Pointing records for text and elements
------------------------------------

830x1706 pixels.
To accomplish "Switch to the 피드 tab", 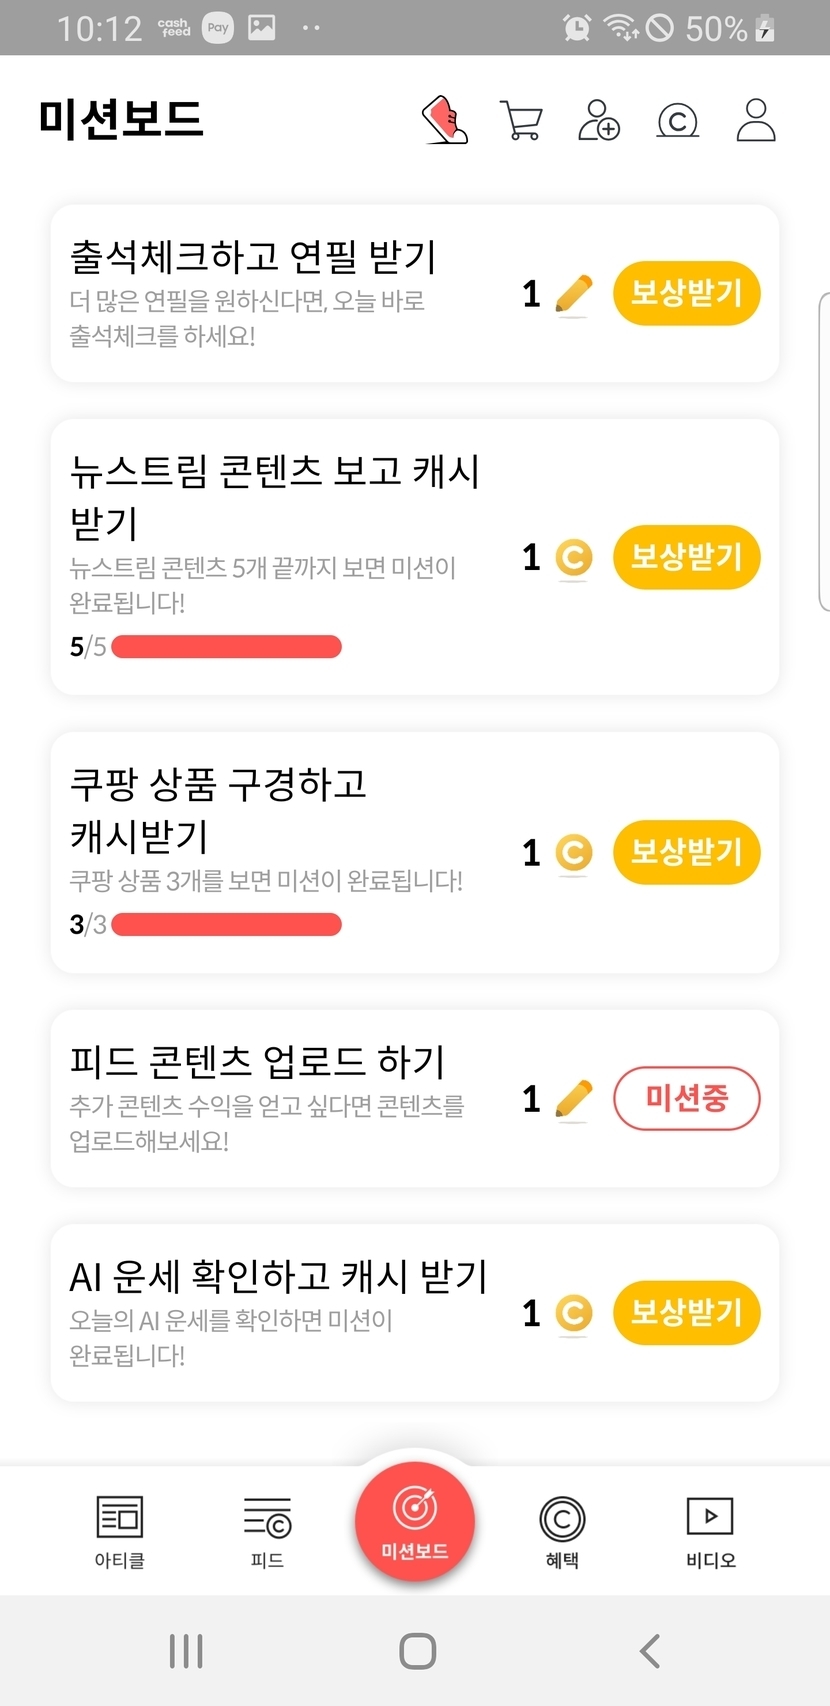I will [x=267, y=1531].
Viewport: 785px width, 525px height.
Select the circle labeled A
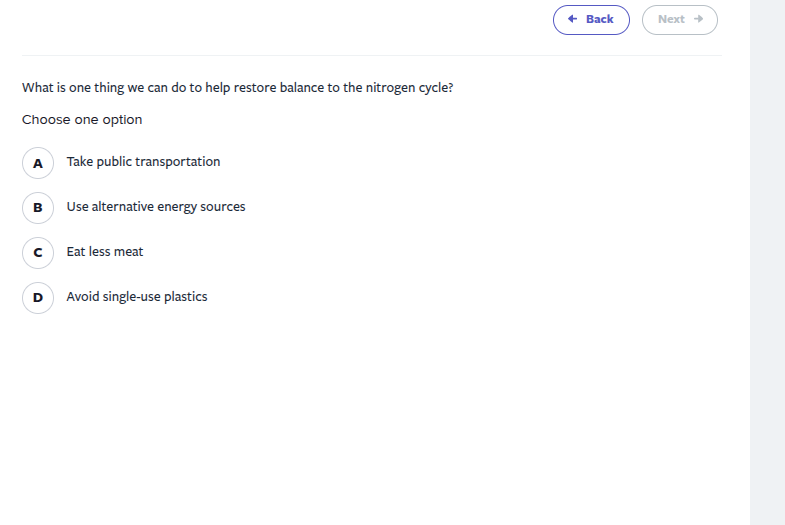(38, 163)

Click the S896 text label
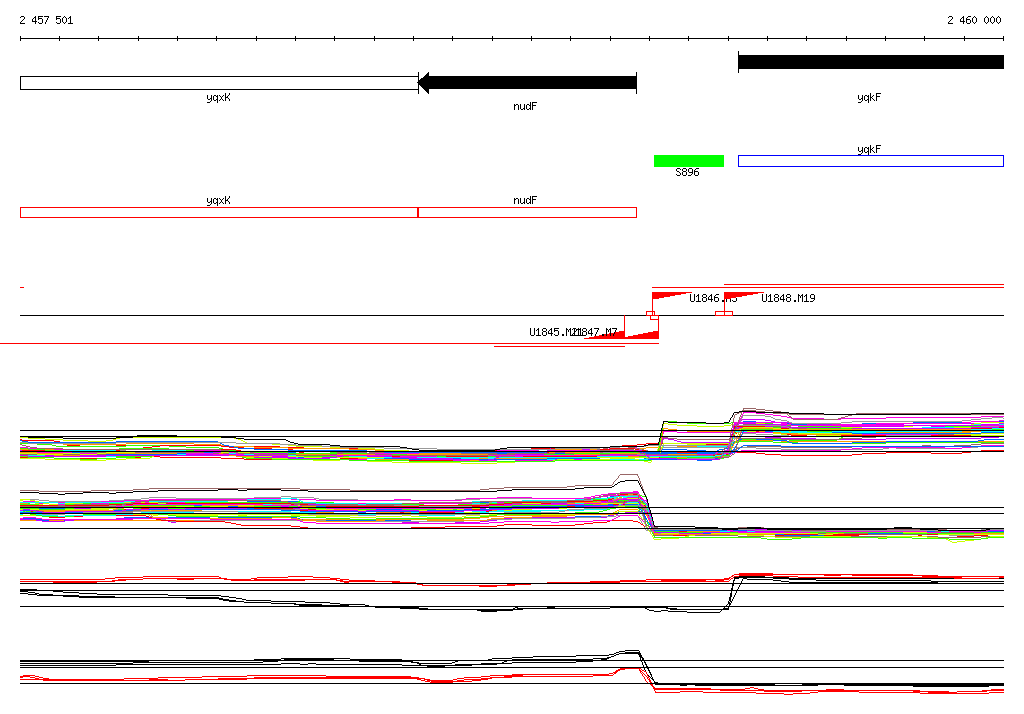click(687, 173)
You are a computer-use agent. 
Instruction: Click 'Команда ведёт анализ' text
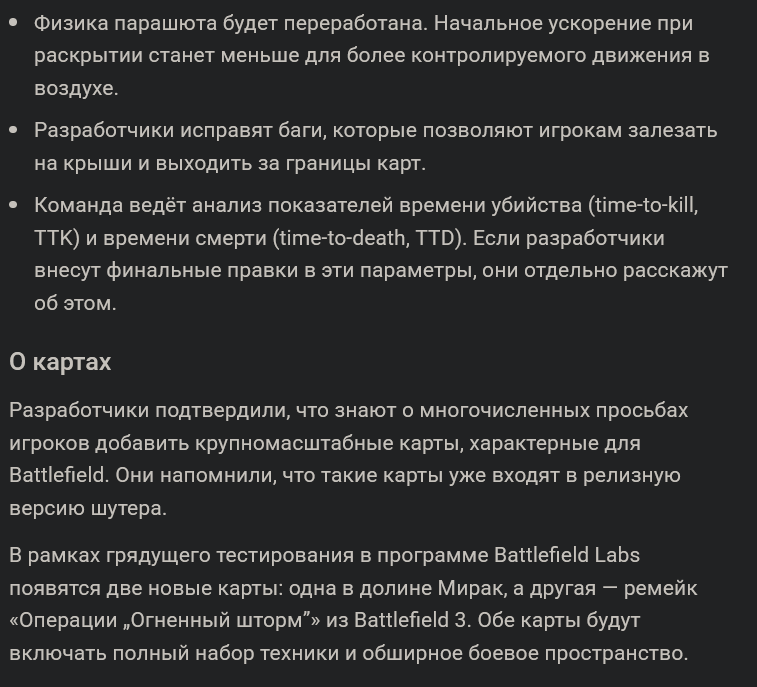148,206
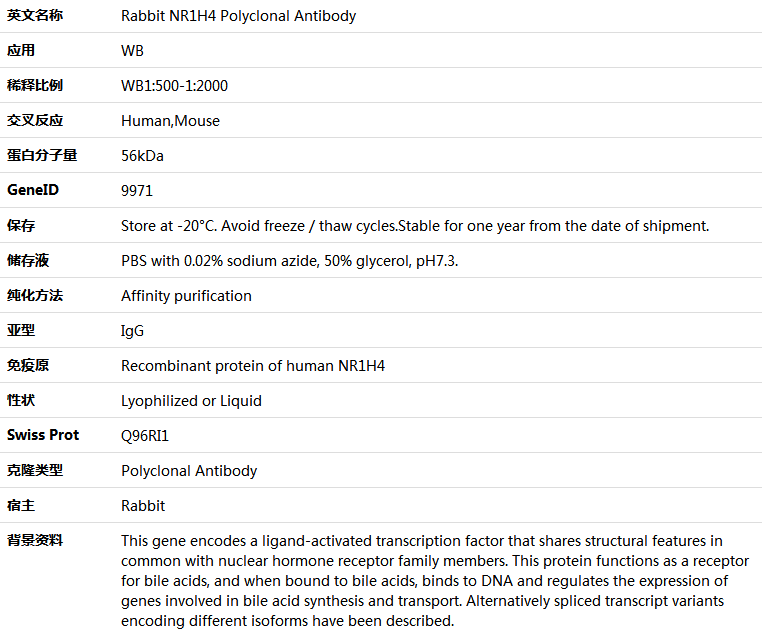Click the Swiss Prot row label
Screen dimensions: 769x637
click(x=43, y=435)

------------------------------------

# DIRECTIONS
Rewrite the stretch of the listing from the line containing "Viewport: 785px width, 525px height." through the end, replacing "circle" with "ring" and keeping everything else the same. Leave the pictures out.

# WRITTEN RESPONSE
Viewport: 785px width, 525px height.
Select the ring labeled A
(38, 163)

Click the S896 text label
click(687, 173)
You are a computer-use agent. 
Instruction: Click 'Команда ведёт анализ' text
148,206
Click the Swiss Prot row label
Screen dimensions: 769x637
click(x=43, y=435)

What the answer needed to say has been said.